Work to complete
Could you change "GUI agent" to "desktop agent" in everything from the first line below down to the line containing "x-tick-label: 1975 is", and give back only those lines, otherwise unchanged?

►

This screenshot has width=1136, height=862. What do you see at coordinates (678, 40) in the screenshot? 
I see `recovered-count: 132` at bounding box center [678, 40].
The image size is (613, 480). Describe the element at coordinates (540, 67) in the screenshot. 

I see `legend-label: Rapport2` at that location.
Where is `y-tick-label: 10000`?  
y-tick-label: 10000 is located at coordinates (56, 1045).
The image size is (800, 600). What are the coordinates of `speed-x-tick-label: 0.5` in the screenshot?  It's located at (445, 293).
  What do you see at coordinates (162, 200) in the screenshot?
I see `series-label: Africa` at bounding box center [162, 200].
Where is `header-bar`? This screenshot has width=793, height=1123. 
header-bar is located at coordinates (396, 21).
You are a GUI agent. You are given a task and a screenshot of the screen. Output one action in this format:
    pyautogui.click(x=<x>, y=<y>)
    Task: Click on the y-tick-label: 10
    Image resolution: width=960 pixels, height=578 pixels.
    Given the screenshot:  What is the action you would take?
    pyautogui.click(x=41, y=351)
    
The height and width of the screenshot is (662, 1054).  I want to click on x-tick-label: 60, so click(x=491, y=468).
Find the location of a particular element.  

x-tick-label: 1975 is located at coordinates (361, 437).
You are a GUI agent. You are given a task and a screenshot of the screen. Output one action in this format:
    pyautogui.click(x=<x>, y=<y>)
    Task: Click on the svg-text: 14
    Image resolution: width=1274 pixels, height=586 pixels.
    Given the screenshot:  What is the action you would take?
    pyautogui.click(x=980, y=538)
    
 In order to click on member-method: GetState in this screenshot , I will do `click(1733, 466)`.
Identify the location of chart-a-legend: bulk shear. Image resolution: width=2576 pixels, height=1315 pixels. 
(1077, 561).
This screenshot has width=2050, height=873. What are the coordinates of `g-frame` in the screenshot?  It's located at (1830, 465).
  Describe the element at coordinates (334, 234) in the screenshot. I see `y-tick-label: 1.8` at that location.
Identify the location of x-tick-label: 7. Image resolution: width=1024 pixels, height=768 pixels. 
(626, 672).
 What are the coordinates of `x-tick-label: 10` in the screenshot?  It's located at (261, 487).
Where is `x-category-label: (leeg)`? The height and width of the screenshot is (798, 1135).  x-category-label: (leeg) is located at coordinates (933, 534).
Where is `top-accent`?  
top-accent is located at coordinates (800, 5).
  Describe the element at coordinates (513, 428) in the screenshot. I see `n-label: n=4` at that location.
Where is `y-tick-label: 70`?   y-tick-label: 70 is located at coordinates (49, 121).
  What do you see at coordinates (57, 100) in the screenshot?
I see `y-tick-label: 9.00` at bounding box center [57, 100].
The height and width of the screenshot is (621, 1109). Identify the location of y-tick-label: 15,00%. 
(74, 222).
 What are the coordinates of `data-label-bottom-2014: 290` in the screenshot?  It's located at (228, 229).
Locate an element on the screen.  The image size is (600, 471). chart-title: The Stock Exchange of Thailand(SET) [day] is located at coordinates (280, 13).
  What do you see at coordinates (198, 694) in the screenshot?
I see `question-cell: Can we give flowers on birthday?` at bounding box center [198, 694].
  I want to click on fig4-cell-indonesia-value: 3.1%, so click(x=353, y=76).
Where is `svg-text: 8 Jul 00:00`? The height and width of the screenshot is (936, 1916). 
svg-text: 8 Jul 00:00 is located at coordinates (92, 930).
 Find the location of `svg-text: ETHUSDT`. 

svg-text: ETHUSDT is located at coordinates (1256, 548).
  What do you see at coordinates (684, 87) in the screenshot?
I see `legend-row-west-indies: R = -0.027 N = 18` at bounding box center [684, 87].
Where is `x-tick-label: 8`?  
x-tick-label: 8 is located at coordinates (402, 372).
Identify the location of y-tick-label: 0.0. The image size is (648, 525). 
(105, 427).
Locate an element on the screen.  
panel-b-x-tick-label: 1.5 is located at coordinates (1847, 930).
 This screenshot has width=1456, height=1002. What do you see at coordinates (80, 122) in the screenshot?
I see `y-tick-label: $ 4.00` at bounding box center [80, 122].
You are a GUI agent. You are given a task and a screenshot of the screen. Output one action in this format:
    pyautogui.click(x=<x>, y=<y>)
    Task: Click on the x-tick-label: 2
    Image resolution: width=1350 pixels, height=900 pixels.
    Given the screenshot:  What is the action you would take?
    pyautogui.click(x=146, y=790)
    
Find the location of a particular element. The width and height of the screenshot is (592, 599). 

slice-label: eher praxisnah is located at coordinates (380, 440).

◄

Your response
This screenshot has width=1136, height=862. What do you see at coordinates (678, 40) in the screenshot? 
I see `recovered-count: 132` at bounding box center [678, 40].
The image size is (613, 480). Describe the element at coordinates (540, 67) in the screenshot. 

I see `legend-label: Rapport2` at that location.
Where is `y-tick-label: 10000`?  
y-tick-label: 10000 is located at coordinates (56, 1045).
The image size is (800, 600). What are the coordinates of `speed-x-tick-label: 0.5` in the screenshot?  It's located at (445, 293).
  What do you see at coordinates (162, 200) in the screenshot?
I see `series-label: Africa` at bounding box center [162, 200].
Where is `header-bar`? This screenshot has width=793, height=1123. 
header-bar is located at coordinates (396, 21).
You are a desktop agent. You are given a task and a screenshot of the screen. Output one action in this format:
    pyautogui.click(x=<x>, y=<y>)
    Task: Click on the y-tick-label: 10
    Image resolution: width=960 pixels, height=578 pixels.
    Given the screenshot:  What is the action you would take?
    pyautogui.click(x=41, y=351)
    
The height and width of the screenshot is (662, 1054).  I want to click on x-tick-label: 60, so click(x=491, y=468).
Find the location of a particular element.  

x-tick-label: 1975 is located at coordinates (361, 437).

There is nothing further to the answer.